> DATA FOR PROCESSING:
———

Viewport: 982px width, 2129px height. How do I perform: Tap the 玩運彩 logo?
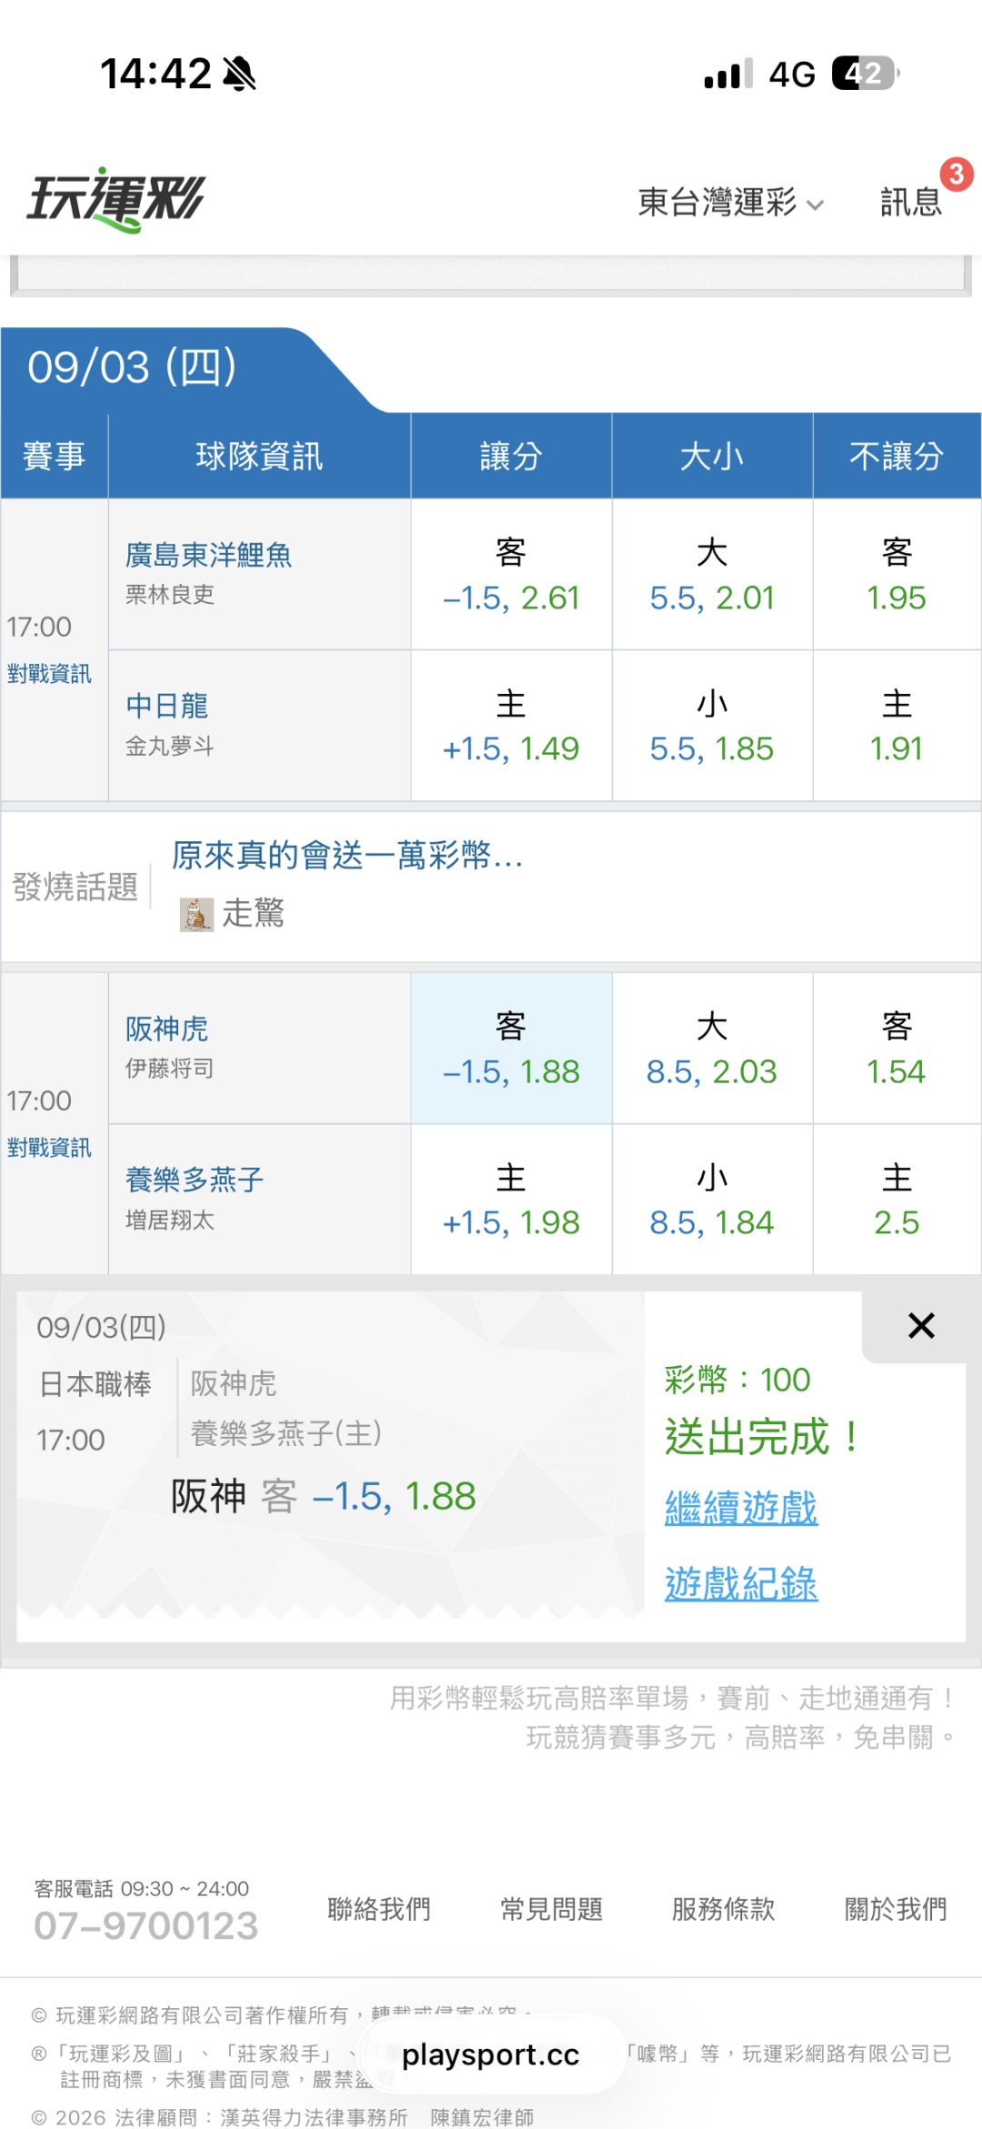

———

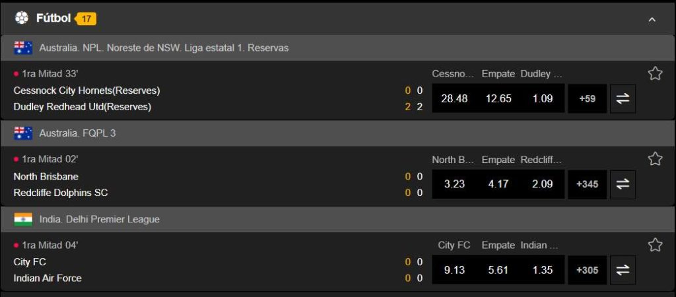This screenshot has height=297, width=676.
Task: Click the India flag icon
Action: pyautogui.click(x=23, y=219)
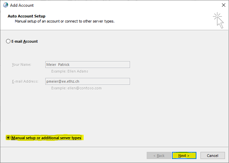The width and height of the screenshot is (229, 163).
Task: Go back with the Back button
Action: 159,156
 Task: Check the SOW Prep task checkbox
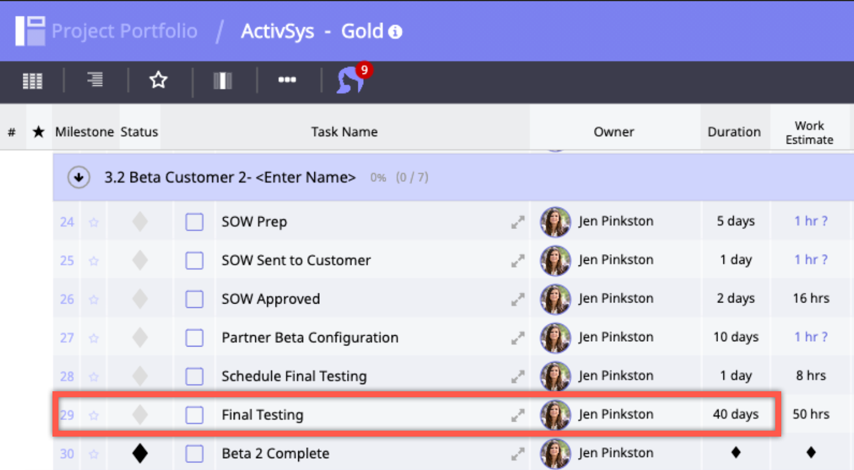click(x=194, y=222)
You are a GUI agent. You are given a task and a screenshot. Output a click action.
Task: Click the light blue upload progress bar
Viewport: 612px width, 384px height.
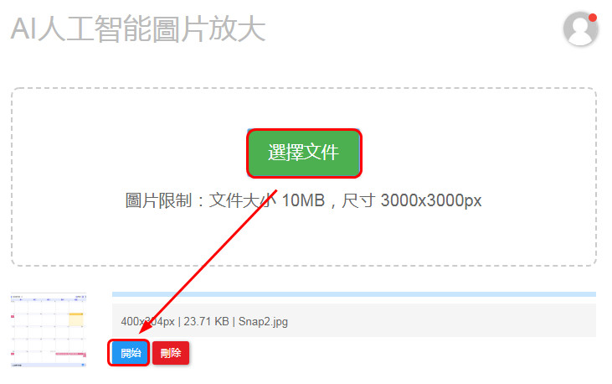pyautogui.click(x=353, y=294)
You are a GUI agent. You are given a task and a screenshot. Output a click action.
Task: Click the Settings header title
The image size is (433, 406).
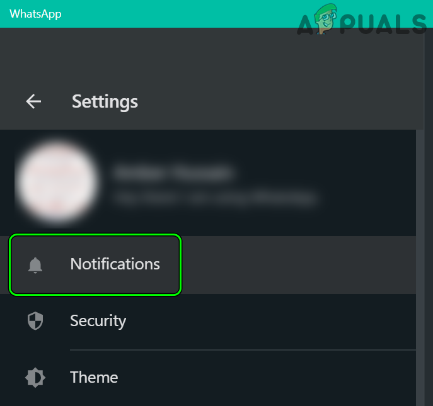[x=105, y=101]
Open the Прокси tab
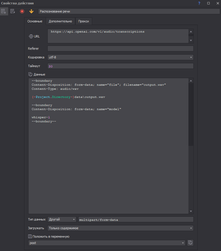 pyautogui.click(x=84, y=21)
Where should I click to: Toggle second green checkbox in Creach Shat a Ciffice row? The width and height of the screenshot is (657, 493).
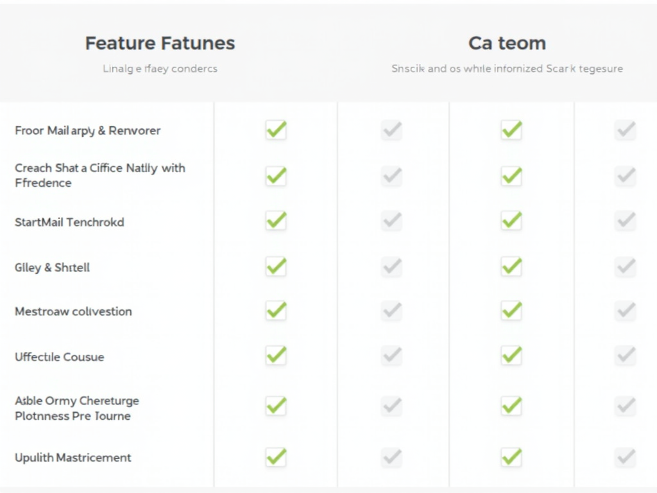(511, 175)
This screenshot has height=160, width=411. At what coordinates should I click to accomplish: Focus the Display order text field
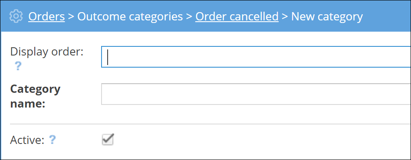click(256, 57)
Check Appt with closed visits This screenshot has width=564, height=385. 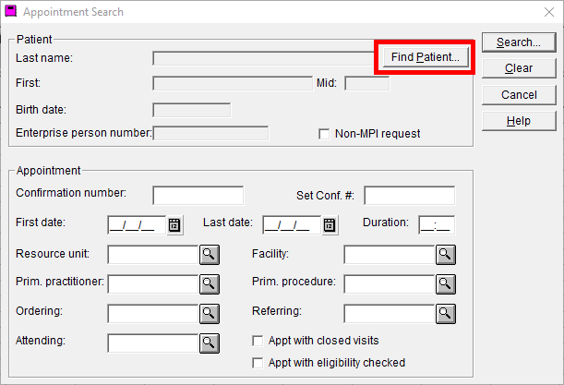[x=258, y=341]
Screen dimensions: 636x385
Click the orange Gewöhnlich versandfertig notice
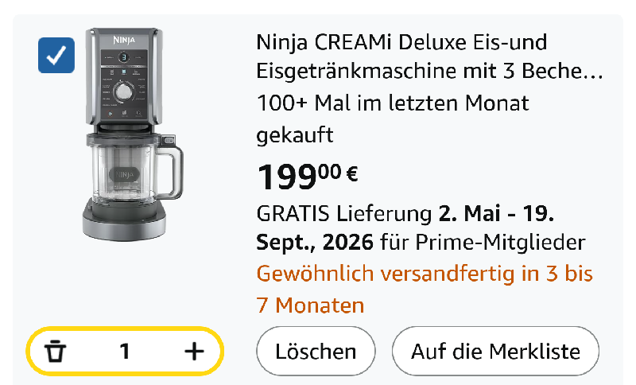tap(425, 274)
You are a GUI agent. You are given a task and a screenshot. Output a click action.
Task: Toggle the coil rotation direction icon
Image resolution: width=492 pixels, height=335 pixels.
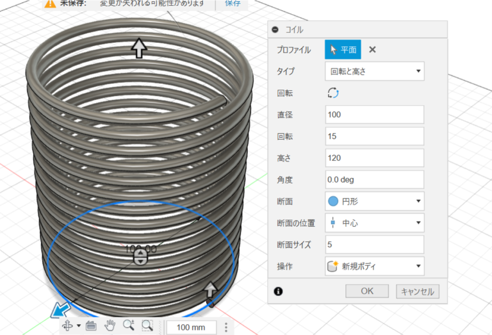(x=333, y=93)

———

Reproduce the lines above starting at the one with "Screen dimensions: 636x385" and ending at the one with "Task: Toggle the coil rotation direction icon", both included, exactly and with no pictures.

> SOLUTION TO THE EXERCISE:
Screen dimensions: 636x385
Click the orange Gewöhnlich versandfertig notice
tap(425, 274)
You are a GUI agent. You are given a task and a screenshot. Output a click action.
Task: Toggle the coil rotation direction icon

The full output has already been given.